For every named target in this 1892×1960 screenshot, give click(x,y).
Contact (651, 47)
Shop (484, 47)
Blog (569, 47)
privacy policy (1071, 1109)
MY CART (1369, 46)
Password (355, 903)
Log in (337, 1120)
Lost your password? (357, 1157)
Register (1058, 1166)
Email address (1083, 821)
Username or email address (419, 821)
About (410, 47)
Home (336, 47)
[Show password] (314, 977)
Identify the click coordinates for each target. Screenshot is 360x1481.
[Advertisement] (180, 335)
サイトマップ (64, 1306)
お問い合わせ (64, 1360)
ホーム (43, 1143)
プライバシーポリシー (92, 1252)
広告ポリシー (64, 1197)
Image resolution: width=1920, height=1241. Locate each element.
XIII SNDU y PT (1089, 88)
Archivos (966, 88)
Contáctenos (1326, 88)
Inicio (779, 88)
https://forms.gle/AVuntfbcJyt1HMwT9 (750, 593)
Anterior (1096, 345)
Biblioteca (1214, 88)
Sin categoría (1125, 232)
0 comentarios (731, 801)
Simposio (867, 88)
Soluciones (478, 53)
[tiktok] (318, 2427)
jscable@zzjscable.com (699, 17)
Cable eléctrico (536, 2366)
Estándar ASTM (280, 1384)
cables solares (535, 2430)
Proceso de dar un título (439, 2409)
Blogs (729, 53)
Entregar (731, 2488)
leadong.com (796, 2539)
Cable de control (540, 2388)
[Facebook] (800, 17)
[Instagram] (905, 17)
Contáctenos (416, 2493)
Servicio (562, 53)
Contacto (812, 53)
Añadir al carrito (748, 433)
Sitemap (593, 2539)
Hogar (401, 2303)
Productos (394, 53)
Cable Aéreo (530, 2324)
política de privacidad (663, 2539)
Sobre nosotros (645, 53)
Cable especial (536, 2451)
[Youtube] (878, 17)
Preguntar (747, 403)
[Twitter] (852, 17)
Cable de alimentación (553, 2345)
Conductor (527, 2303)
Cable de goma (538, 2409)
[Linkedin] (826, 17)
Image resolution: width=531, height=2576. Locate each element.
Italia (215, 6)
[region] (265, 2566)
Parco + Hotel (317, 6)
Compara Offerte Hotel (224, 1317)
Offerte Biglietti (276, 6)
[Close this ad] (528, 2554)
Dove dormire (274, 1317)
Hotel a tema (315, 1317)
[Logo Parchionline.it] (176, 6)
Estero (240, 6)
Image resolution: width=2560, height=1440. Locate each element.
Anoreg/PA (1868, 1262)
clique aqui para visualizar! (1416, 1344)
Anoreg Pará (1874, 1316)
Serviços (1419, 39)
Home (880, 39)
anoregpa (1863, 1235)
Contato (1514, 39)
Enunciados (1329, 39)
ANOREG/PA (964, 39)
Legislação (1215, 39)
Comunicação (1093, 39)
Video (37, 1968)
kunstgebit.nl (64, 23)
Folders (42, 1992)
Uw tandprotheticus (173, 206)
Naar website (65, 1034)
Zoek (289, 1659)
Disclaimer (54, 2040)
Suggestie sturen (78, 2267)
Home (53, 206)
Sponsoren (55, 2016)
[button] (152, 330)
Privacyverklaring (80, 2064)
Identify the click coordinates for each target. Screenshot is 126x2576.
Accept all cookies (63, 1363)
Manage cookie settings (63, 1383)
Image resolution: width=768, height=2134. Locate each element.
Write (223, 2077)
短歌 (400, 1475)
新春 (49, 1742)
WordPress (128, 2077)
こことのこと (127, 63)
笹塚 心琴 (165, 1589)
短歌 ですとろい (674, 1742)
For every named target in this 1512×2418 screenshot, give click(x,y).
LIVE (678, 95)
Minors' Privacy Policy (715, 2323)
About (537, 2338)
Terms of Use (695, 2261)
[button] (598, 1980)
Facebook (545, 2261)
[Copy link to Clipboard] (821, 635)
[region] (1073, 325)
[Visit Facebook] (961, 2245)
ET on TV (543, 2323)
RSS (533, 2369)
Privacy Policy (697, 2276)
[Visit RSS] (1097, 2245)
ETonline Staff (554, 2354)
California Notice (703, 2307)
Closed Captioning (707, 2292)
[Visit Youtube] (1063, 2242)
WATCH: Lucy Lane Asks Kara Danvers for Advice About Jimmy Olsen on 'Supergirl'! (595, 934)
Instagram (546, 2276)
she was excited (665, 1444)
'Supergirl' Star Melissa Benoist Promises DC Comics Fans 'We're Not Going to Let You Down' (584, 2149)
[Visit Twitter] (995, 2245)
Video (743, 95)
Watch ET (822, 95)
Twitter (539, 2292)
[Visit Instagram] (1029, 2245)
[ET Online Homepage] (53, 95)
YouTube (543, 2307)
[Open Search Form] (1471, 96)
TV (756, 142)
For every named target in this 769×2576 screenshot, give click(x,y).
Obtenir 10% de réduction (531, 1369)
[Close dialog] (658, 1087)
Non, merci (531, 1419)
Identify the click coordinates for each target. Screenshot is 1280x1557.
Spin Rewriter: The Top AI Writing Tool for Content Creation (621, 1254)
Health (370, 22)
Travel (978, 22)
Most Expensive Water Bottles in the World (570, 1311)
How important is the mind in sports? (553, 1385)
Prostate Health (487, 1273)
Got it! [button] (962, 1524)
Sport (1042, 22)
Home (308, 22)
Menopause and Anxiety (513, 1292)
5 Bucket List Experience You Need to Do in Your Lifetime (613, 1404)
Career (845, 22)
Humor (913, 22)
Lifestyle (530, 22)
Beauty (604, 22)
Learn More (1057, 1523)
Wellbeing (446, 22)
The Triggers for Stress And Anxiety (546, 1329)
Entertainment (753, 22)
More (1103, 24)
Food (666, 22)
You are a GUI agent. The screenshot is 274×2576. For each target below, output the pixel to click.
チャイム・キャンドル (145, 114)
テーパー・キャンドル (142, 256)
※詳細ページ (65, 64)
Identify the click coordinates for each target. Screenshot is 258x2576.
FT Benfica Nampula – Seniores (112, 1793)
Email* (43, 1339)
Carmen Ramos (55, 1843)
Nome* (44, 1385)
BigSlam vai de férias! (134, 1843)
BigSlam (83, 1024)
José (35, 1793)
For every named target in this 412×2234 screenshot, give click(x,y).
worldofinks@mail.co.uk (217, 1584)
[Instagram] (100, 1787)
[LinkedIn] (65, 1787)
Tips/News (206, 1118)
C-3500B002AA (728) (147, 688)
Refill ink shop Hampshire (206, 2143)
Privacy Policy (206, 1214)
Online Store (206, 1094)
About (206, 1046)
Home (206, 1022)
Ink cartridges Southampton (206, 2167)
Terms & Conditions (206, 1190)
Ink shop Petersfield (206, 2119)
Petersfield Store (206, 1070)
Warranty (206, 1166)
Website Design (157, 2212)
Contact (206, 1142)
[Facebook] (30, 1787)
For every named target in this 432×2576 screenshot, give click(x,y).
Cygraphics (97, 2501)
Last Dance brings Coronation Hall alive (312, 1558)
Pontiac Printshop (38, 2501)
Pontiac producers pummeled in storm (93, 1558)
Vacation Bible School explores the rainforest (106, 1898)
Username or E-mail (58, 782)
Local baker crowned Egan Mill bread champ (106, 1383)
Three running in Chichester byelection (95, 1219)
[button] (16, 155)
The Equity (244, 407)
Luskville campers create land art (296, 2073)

⁂

> WHAT THE EXERCISE ASKS:
Give a word-for-word restatement of every record.

> REPLY TO THE EXERCISE:
For every named target in this 1892×1960 screenshot, give click(x,y).
Contact (651, 47)
Shop (484, 47)
Blog (569, 47)
privacy policy (1071, 1109)
MY CART (1369, 46)
Password (355, 903)
Log in (337, 1120)
Lost your password? (357, 1157)
Register (1058, 1166)
Email address (1083, 821)
Username or email address (419, 821)
About (410, 47)
Home (336, 47)
[Show password] (314, 977)
Identify the click coordinates for each target. Screenshot is 360x1481.
[Advertisement] (180, 335)
サイトマップ (64, 1306)
お問い合わせ (64, 1360)
ホーム (43, 1143)
プライバシーポリシー (92, 1252)
広告ポリシー (64, 1197)
Image resolution: width=1920, height=1241. Locate each element.
XIII SNDU y PT (1089, 88)
Archivos (966, 88)
Contáctenos (1326, 88)
Inicio (779, 88)
https://forms.gle/AVuntfbcJyt1HMwT9 (750, 593)
Anterior (1096, 345)
Biblioteca (1214, 88)
Sin categoría (1125, 232)
0 comentarios (731, 801)
Simposio (867, 88)
Soluciones (478, 53)
[tiktok] (318, 2427)
jscable@zzjscable.com (699, 17)
Cable eléctrico (536, 2366)
Estándar ASTM (280, 1384)
cables solares (535, 2430)
Proceso de dar un título (439, 2409)
Blogs (729, 53)
Entregar (731, 2488)
leadong.com (796, 2539)
Cable de control (540, 2388)
[Facebook] (800, 17)
[Instagram] (905, 17)
Contáctenos (416, 2493)
Servicio (562, 53)
Contacto (812, 53)
Añadir al carrito (748, 433)
Sitemap (593, 2539)
Hogar (401, 2303)
Productos (394, 53)
Cable Aéreo (530, 2324)
política de privacidad (663, 2539)
Sobre nosotros (645, 53)
Cable especial (536, 2451)
[Youtube] (878, 17)
Preguntar (747, 403)
[Twitter] (852, 17)
Cable de alimentación (553, 2345)
Conductor (527, 2303)
Cable de goma (538, 2409)
[Linkedin] (826, 17)
Image resolution: width=531, height=2576. Locate each element.
Italia (215, 6)
[region] (265, 2566)
Parco + Hotel (317, 6)
Compara Offerte Hotel (224, 1317)
Offerte Biglietti (276, 6)
[Close this ad] (528, 2554)
Dove dormire (274, 1317)
Hotel a tema (315, 1317)
[Logo Parchionline.it] (176, 6)
Estero (240, 6)
Image resolution: width=2560, height=1440. Locate each element.
Anoreg/PA (1868, 1262)
clique aqui para visualizar! (1416, 1344)
Anoreg Pará (1874, 1316)
Serviços (1419, 39)
Home (880, 39)
anoregpa (1863, 1235)
Contato (1514, 39)
Enunciados (1329, 39)
ANOREG/PA (964, 39)
Legislação (1215, 39)
Comunicação (1093, 39)
Video (37, 1968)
kunstgebit.nl (64, 23)
Folders (42, 1992)
Uw tandprotheticus (173, 206)
Naar website (65, 1034)
Zoek (289, 1659)
Disclaimer (54, 2040)
Suggestie sturen (78, 2267)
Home (53, 206)
Sponsoren (55, 2016)
[button] (152, 330)
Privacyverklaring (80, 2064)
Identify the click coordinates for each target. Screenshot is 126x2576.
Accept all cookies (63, 1363)
Manage cookie settings (63, 1383)
Image resolution: width=768, height=2134. Locate each element.
Write (223, 2077)
短歌 (400, 1475)
新春 (49, 1742)
WordPress (128, 2077)
こことのこと (127, 63)
笹塚 心琴 (165, 1589)
短歌 ですとろい (674, 1742)
For every named target in this 1512×2418 screenshot, give click(x,y).
LIVE (678, 95)
Minors' Privacy Policy (715, 2323)
About (537, 2338)
Terms of Use (695, 2261)
[button] (598, 1980)
Facebook (545, 2261)
[Copy link to Clipboard] (821, 635)
[region] (1073, 325)
[Visit Facebook] (961, 2245)
ET on TV (543, 2323)
RSS (533, 2369)
Privacy Policy (697, 2276)
[Visit RSS] (1097, 2245)
ETonline Staff (554, 2354)
California Notice (703, 2307)
Closed Captioning (707, 2292)
[Visit Youtube] (1063, 2242)
WATCH: Lucy Lane Asks Kara Danvers for Advice About Jimmy Olsen on 'Supergirl'! (595, 934)
Instagram (546, 2276)
she was excited (665, 1444)
'Supergirl' Star Melissa Benoist Promises DC Comics Fans 'We're Not Going to Let You Down' (584, 2149)
[Visit Twitter] (995, 2245)
Video (743, 95)
Watch ET (822, 95)
Twitter (539, 2292)
[Visit Instagram] (1029, 2245)
[ET Online Homepage] (53, 95)
YouTube (543, 2307)
[Open Search Form] (1471, 96)
TV (756, 142)
For every named target in this 769×2576 screenshot, give click(x,y).
Obtenir 10% de réduction (531, 1369)
[Close dialog] (658, 1087)
Non, merci (531, 1419)
Identify the click coordinates for each target. Screenshot is 1280x1557.
Spin Rewriter: The Top AI Writing Tool for Content Creation (621, 1254)
Health (370, 22)
Travel (978, 22)
Most Expensive Water Bottles in the World (570, 1311)
How important is the mind in sports? (553, 1385)
Prostate Health (487, 1273)
Got it! [button] (962, 1524)
Sport (1042, 22)
Home (308, 22)
Menopause and Anxiety (513, 1292)
5 Bucket List Experience You Need to Do in Your Lifetime (613, 1404)
Career (845, 22)
Humor (913, 22)
Lifestyle (530, 22)
Beauty (604, 22)
Learn More (1057, 1523)
Wellbeing (446, 22)
The Triggers for Stress And Anxiety (546, 1329)
Entertainment (753, 22)
More (1103, 24)
Food (666, 22)
You are a GUI agent. The screenshot is 274×2576. For each target below, output the pixel to click.
チャイム・キャンドル (145, 114)
テーパー・キャンドル (142, 256)
※詳細ページ (65, 64)
Identify the click coordinates for each target. Screenshot is 258x2576.
FT Benfica Nampula – Seniores (112, 1793)
Email* (43, 1339)
Carmen Ramos (55, 1843)
Nome* (44, 1385)
BigSlam vai de férias! (134, 1843)
BigSlam (83, 1024)
José (35, 1793)
For every named target in this 412×2234 screenshot, give click(x,y).
worldofinks@mail.co.uk (217, 1584)
[Instagram] (100, 1787)
[LinkedIn] (65, 1787)
Tips/News (206, 1118)
C-3500B002AA (728) (147, 688)
Refill ink shop Hampshire (206, 2143)
Privacy Policy (206, 1214)
Online Store (206, 1094)
About (206, 1046)
Home (206, 1022)
Ink cartridges Southampton (206, 2167)
Terms & Conditions (206, 1190)
Ink shop Petersfield (206, 2119)
Petersfield Store (206, 1070)
Warranty (206, 1166)
Website Design (157, 2212)
Contact (206, 1142)
[Facebook] (30, 1787)
For every named target in this 432×2576 screenshot, give click(x,y).
Cygraphics (97, 2501)
Last Dance brings Coronation Hall alive (312, 1558)
Pontiac Printshop (38, 2501)
Pontiac producers pummeled in storm (93, 1558)
Vacation Bible School explores the rainforest (106, 1898)
Username or E-mail (58, 782)
Local baker crowned Egan Mill bread champ (106, 1383)
Three running in Chichester byelection (95, 1219)
[button] (16, 155)
The Equity (244, 407)
Luskville campers create land art (296, 2073)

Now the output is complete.